> _What is required_:
Under this line are the records; write out word for word the part that begins at the line containing "AUDITION (38, 152)" and ends at the line containing "편안하고 즐거운 추석 명절되세요. (142, 994)", and no more.

> _Data for this exercise_:
=====
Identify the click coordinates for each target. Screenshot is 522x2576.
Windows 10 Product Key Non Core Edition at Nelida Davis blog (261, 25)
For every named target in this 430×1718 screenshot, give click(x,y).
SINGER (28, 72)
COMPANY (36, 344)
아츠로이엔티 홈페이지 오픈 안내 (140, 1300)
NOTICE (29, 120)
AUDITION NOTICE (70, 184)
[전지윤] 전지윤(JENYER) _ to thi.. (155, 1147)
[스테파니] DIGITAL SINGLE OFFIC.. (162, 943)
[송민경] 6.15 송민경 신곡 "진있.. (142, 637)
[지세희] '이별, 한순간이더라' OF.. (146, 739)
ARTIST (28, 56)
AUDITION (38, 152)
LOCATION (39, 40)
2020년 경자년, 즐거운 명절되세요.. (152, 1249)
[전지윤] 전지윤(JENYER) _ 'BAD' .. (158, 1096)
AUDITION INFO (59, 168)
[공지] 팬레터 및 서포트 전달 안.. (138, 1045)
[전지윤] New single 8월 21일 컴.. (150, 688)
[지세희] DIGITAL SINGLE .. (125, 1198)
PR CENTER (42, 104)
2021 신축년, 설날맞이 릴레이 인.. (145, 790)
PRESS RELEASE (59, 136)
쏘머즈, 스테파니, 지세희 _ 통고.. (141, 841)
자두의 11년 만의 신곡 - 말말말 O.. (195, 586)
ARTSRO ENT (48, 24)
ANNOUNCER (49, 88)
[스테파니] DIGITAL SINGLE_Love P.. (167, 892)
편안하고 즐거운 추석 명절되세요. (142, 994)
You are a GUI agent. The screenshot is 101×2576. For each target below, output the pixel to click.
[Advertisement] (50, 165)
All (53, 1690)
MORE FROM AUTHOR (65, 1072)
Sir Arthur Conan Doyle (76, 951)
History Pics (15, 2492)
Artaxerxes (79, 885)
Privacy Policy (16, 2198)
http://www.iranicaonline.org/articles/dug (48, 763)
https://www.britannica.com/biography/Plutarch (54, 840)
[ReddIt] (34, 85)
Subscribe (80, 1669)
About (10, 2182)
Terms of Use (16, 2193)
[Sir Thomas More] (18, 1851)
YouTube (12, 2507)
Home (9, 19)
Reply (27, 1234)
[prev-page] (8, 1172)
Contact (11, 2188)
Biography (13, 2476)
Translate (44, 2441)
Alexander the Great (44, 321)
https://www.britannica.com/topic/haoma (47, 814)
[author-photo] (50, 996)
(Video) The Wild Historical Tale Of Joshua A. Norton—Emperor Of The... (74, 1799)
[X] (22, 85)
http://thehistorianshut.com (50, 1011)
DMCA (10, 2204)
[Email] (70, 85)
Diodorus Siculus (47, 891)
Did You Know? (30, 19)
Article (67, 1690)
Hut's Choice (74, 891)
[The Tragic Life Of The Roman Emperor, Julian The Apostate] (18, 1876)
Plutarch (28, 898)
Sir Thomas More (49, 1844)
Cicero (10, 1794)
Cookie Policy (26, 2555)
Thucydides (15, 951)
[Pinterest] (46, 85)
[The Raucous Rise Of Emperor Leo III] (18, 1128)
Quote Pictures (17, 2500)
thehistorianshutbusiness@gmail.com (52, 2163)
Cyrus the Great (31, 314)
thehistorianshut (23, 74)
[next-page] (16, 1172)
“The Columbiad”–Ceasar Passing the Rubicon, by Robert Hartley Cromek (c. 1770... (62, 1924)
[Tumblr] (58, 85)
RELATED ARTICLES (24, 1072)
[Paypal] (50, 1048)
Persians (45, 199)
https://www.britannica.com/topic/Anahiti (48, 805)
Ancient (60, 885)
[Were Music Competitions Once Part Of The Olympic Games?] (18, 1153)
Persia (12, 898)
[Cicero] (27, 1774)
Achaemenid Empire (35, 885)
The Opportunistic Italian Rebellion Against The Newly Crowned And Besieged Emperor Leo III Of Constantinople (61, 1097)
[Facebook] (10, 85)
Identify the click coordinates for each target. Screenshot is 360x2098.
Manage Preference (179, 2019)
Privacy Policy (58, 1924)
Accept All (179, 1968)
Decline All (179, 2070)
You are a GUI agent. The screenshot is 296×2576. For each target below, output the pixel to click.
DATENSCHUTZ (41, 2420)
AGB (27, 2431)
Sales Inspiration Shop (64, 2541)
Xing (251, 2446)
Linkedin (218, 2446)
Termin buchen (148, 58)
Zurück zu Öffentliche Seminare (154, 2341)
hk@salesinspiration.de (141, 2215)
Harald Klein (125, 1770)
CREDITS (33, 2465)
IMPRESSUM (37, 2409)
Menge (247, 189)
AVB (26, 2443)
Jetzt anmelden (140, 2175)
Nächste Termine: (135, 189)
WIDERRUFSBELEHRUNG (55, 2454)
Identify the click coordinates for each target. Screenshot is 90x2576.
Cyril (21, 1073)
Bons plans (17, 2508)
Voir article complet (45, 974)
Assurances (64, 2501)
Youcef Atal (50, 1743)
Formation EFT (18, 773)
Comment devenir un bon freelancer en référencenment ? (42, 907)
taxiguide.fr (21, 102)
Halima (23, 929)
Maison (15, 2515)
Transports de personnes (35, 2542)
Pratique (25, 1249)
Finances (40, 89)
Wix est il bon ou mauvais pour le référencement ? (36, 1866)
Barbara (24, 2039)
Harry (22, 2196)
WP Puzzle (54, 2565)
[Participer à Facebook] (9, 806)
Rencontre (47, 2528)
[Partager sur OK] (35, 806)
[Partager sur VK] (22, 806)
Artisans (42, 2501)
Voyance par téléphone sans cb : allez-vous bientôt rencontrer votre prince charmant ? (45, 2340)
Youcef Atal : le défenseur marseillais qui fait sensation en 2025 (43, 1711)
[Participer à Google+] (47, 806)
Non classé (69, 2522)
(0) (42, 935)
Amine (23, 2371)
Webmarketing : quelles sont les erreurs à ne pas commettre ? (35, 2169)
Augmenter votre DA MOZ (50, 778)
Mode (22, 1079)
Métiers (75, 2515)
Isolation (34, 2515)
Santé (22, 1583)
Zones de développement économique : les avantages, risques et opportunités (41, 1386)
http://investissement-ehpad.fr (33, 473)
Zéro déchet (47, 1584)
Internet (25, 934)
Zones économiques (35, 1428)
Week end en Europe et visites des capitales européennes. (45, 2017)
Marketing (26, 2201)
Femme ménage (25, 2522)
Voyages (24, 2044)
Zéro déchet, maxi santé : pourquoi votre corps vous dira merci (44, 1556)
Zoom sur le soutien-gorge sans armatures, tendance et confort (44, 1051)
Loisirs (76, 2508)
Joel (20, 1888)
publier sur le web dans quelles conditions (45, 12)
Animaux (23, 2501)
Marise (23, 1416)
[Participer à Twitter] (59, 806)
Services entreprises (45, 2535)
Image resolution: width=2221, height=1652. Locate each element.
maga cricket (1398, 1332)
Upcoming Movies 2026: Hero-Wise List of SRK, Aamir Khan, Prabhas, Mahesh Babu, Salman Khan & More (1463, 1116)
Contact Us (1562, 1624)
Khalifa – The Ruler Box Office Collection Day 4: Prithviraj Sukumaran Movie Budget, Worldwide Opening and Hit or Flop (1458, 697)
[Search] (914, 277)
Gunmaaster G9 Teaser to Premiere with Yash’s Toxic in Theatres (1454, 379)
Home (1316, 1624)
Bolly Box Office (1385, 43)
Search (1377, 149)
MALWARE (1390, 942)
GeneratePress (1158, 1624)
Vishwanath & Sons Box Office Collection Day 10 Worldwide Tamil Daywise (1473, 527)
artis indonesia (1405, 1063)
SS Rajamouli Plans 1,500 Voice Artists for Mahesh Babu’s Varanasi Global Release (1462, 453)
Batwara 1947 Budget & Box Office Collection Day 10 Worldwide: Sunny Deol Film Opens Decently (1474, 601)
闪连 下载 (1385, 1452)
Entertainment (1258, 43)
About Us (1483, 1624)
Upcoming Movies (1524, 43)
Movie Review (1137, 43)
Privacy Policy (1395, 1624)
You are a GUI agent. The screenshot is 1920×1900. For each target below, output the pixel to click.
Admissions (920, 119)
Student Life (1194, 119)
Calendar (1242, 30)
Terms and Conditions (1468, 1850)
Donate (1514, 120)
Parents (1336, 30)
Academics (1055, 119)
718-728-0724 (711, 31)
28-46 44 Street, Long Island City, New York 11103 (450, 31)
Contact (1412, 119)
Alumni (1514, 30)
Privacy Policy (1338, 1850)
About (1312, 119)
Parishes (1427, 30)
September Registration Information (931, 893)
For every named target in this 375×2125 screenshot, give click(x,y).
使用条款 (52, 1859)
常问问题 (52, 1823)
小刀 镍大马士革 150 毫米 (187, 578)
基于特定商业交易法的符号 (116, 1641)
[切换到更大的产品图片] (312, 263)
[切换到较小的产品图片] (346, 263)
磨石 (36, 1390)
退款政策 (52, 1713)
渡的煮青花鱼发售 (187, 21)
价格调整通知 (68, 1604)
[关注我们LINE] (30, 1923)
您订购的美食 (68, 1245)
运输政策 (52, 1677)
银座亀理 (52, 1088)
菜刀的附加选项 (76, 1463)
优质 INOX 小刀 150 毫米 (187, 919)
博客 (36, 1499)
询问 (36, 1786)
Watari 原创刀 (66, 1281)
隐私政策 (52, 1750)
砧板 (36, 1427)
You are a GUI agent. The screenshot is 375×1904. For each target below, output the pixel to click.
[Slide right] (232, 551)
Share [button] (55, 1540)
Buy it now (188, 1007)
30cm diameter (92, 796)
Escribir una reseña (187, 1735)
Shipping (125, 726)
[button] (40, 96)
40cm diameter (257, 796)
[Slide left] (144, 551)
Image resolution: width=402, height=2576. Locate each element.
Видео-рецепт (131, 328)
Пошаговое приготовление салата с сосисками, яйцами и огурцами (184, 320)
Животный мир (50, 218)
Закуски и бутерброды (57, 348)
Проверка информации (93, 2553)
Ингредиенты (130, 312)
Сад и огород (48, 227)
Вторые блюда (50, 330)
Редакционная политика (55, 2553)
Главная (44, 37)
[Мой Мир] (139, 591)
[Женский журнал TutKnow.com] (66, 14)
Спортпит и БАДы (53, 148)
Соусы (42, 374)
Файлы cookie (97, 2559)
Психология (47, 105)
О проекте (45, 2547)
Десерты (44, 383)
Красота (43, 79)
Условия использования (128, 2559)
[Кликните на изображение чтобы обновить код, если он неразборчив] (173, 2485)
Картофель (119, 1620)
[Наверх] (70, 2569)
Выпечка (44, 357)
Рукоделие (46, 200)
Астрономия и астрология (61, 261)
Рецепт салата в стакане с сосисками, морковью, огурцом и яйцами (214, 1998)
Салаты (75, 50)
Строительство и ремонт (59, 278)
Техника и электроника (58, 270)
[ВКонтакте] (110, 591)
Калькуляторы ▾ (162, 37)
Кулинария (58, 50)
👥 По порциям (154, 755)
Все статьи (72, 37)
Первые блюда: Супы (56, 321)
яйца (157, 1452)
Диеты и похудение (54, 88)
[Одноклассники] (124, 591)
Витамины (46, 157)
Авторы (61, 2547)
=====
> _Answer to this exercise_:
AUDITION (38, 152)
LOCATION (39, 40)
2020년 경자년, 즐거운 명절되세요.. (152, 1249)
[전지윤] 전지윤(JENYER) _ 'BAD' .. (158, 1096)
AUDITION INFO (59, 168)
[공지] 팬레터 및 서포트 전달 안.. (138, 1045)
[전지윤] New single 8월 21일 컴.. (150, 688)
[지세희] DIGITAL SINGLE .. (125, 1198)
PR CENTER (42, 104)
2021 신축년, 설날맞이 릴레이 인.. (145, 790)
PRESS RELEASE (59, 136)
쏘머즈, 스테파니, 지세희 _ 통고.. (141, 841)
자두의 11년 만의 신곡 - 말말말 O.. (195, 586)
ARTSRO ENT (48, 24)
ANNOUNCER (49, 88)
[스테파니] DIGITAL SINGLE_Love P.. (167, 892)
편안하고 즐거운 추석 명절되세요. (142, 994)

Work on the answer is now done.